L’administration s’interroge aujourd’hui sur la place de l’autoconsommation dans le décret tertiaire.En toile de fond : une question de cohérence avec la Energy Efficiency Directive, dont l’objectif premier est la réduction de la consommation d’énergie finale.

Autrement dit :

produire localement de l’énergie renouvelable permet-il réellement de répondre à un objectif d’efficacité énergétique ?

La question est légitime. Mais la réponse mérite d’être nuancée.


Le décret tertiaire : une logique initiale centrée sur la sobriété


Le décret tertiaire repose sur un principe simple :réduire les consommations énergétiques des bâtiments à usage tertiaire selon des objectifs progressifs (−40 %, −50 %, −60 %).

Dans cette logique :

  • les actions attendues sont d’abord des actions de sobriété et d’efficacité

  • l’amélioration de la performance repose sur :

    • l’isolation

    • les équipements

    • l’exploitation

    • les usages

L’autoconsommation, en revanche, n’agit pas directement sur la consommation finale mesurée.

Elle ne réduit pas le besoin, elle modifie l’origine de l’énergie consommée

C’est précisément ce point qui interroge aujourd’hui les pouvoirs publics.


Je me souviens avoir eu ces échanges lors de la rédaction du décret et j'avais alors largement poussé pour l'integration de l'autoconsommation comme un éléments de performance décret tertiaire.


Une vision théorique… confrontée à la réalité du terrain


Sur le papier, la distinction est claire. Dans la réalité, elle l’est beaucoup moins.


1. L’autoconsommation transforme les usages

Installer une centrale photovoltaïque en autoconsommation n’est pas neutre :

  • elle incite à consommer différemment

  • elle favorise le pilotage des équipements

  • elle rend visible l’énergie

Elle transforme un bâtiment passif en acteur énergétique


2. Elle accélère le pilotage énergétique

Dans la plupart des projets observés :

  • autoconsommation = mise en place de supervision

  • couplage avec GTB / GTC

  • réflexion sur les profils de charge

Elle devient un levier d’optimisation opérationnelle


3. Elle s’inscrit dans une logique système

Le décret tertiaire a été conçu dans une logique “bâtiment”.

Or, le système énergétique évolue vers :

  • plus d’électricité

  • plus de production décentralisée

  • plus de variabilité

Dans ce contexte :

La performance ne se mesure plus uniquement en kWh économisés👉 mais en capacité à optimiser un système global


Le risque d’un effet d’aubaine… réel mais maîtrisable


La position de l’administration repose aussi sur un risque réel : celui de voir des acteurs atteindre leurs objectifsnon pas en réduisant leur consommation,mais en produisant leur propre énergie


Ce point est légitime mais il appelle une réponse plus fine que la suppression pure et simple.

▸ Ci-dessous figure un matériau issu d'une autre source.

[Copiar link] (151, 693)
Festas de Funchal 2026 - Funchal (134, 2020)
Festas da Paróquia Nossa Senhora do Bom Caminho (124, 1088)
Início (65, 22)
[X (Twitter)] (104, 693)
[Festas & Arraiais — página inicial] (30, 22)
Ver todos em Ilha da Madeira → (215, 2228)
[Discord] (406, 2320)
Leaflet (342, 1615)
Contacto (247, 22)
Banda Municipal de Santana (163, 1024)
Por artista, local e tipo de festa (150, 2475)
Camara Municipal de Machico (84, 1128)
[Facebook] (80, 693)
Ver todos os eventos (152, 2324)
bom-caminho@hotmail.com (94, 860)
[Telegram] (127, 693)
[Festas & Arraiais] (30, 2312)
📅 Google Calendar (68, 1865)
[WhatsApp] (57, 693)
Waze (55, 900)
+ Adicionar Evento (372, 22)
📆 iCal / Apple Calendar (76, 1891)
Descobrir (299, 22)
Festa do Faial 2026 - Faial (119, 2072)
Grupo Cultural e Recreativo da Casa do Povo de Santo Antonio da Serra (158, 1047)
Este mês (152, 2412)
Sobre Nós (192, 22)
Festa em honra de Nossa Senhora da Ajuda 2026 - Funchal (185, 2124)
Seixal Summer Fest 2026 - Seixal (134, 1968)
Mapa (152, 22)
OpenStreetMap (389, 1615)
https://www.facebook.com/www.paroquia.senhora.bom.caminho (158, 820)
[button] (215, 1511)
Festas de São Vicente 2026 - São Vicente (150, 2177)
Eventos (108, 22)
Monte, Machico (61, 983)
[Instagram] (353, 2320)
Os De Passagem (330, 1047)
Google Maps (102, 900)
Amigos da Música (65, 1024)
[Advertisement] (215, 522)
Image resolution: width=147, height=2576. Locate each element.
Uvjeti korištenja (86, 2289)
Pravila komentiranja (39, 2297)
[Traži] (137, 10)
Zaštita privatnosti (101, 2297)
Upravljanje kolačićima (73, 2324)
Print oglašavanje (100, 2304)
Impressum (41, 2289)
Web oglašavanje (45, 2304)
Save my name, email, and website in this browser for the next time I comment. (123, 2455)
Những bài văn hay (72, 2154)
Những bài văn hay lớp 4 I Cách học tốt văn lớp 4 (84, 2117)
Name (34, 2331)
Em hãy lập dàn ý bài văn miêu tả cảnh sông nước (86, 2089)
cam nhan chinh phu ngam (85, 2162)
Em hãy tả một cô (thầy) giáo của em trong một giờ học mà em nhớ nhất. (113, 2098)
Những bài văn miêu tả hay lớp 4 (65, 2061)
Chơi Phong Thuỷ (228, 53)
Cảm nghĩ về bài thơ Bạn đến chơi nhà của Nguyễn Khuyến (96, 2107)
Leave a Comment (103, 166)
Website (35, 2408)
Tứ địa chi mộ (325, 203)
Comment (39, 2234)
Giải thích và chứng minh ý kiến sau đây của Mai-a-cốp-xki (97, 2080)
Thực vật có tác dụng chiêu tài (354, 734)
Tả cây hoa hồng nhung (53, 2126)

Vers une approche plus équilibrée


Plutôt que d’opposer efficacité énergétique et autoconsommation,il semble plus pertinent de les articuler.


1. Ne pas considérer l’autoconsommation comme une économie directe

✔️ Elle ne doit pas se substituer aux efforts sur les usages


2. Mais reconnaître son rôle dans la transformation énergétique

✔️ Elle contribue à :

  • la flexibilité

  • le pilotage

  • la décarbonation


3. Conditionner sa prise en compte

Une piste possible :

  • valorisation partielle

  • conditionnée à :

    • un taux d’autoconsommation élevé

    • des dispositifs de pilotage

    • une logique d’optimisation réelle


Un débat révélateur d’un changement de paradigme


Au fond, le débat dépasse largement le décret tertiaire.

Il oppose deux visions :

🔹 Une approche historique : réduire les consommations

🔹 Une approche émergente : piloter un système énergétique complexe(mêlant consommation, production et flexibilité).


Conclusion : ne pas rater l’évolution du système énergétique


Exclure l’autoconsommation du décret tertiaire reviendrait à :

  • simplifier un problème devenu complexe

  • ignorer les dynamiques en cours sur le terrain

  • dissocier efficacité énergétique et transition énergétique

À l’inverse, une approche plus nuancée permettrait :

  • de conserver l’exigence de sobriété

  • tout en intégrant les évolutions du système énergétique

L'enjeu n’est plus seulement de consommer moins,mais de consommer mieux, au bon moment, et avec la bonne énergie.